■ What to produce ■
Copy out the records word for word, everything from the line containing "Where should I click to: Click" down to the line containing "click(x=711, y=48)", with both of those lines included.

■ Records provided ■
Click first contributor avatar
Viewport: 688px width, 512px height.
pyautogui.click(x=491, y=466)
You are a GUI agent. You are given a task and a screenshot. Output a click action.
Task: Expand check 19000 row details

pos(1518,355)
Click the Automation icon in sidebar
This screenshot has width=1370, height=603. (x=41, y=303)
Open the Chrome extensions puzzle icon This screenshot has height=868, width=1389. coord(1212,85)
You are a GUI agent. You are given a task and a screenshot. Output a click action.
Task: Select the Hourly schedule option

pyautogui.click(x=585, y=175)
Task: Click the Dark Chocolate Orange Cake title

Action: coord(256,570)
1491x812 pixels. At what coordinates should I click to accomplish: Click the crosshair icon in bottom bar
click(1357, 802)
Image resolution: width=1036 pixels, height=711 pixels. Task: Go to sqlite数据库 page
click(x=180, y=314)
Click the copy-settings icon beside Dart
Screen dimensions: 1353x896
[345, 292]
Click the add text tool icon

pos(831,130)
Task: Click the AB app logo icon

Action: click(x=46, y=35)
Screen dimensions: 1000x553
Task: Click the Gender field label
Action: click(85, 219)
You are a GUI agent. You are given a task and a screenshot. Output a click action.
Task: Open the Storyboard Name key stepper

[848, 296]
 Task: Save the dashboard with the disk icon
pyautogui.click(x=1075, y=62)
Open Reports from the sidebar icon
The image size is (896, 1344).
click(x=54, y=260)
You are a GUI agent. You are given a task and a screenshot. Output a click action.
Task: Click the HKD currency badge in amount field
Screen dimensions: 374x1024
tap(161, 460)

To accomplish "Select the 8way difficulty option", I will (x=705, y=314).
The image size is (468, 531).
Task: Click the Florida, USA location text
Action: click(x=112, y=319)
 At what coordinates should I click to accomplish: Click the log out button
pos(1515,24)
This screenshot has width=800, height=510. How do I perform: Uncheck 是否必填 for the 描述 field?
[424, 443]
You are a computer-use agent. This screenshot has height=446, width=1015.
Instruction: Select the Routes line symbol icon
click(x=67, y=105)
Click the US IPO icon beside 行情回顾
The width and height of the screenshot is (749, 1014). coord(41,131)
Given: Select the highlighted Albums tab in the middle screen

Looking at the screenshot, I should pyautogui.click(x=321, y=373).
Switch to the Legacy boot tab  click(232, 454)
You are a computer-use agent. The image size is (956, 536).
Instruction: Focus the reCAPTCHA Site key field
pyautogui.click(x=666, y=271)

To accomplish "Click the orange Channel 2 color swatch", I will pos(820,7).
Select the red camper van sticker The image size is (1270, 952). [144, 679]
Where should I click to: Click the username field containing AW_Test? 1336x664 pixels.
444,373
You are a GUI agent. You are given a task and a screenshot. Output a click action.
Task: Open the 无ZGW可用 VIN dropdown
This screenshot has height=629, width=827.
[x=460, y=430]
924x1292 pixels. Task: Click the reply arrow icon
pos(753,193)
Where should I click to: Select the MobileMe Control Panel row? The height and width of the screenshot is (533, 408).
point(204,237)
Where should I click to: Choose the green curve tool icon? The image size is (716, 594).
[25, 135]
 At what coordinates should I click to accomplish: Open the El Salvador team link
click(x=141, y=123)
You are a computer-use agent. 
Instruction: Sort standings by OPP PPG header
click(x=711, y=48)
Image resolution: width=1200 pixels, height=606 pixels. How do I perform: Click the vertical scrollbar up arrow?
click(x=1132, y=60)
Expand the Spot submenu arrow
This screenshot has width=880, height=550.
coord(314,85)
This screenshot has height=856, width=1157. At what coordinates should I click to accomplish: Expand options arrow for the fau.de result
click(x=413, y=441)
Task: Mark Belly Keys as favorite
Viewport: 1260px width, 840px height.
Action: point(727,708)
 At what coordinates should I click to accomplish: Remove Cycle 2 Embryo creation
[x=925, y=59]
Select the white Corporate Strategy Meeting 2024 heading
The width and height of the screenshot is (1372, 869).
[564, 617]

■ Final result ■
Where should I click to: Click the username field containing AW_Test? 1336x664 pixels.
444,373
You are a GUI agent. You are given a task and a screenshot. Output a click action.
Task: Open the 无ZGW可用 VIN dropdown
This screenshot has height=629, width=827.
[x=460, y=430]
924x1292 pixels. Task: Click the reply arrow icon
pos(753,193)
Where should I click to: Select the MobileMe Control Panel row? The height and width of the screenshot is (533, 408).
point(204,237)
Where should I click to: Choose the green curve tool icon? The image size is (716, 594).
[25, 135]
 At what coordinates should I click to accomplish: Open the El Salvador team link
click(x=141, y=123)
You are a computer-use agent. 
Instruction: Sort standings by OPP PPG header
click(x=711, y=48)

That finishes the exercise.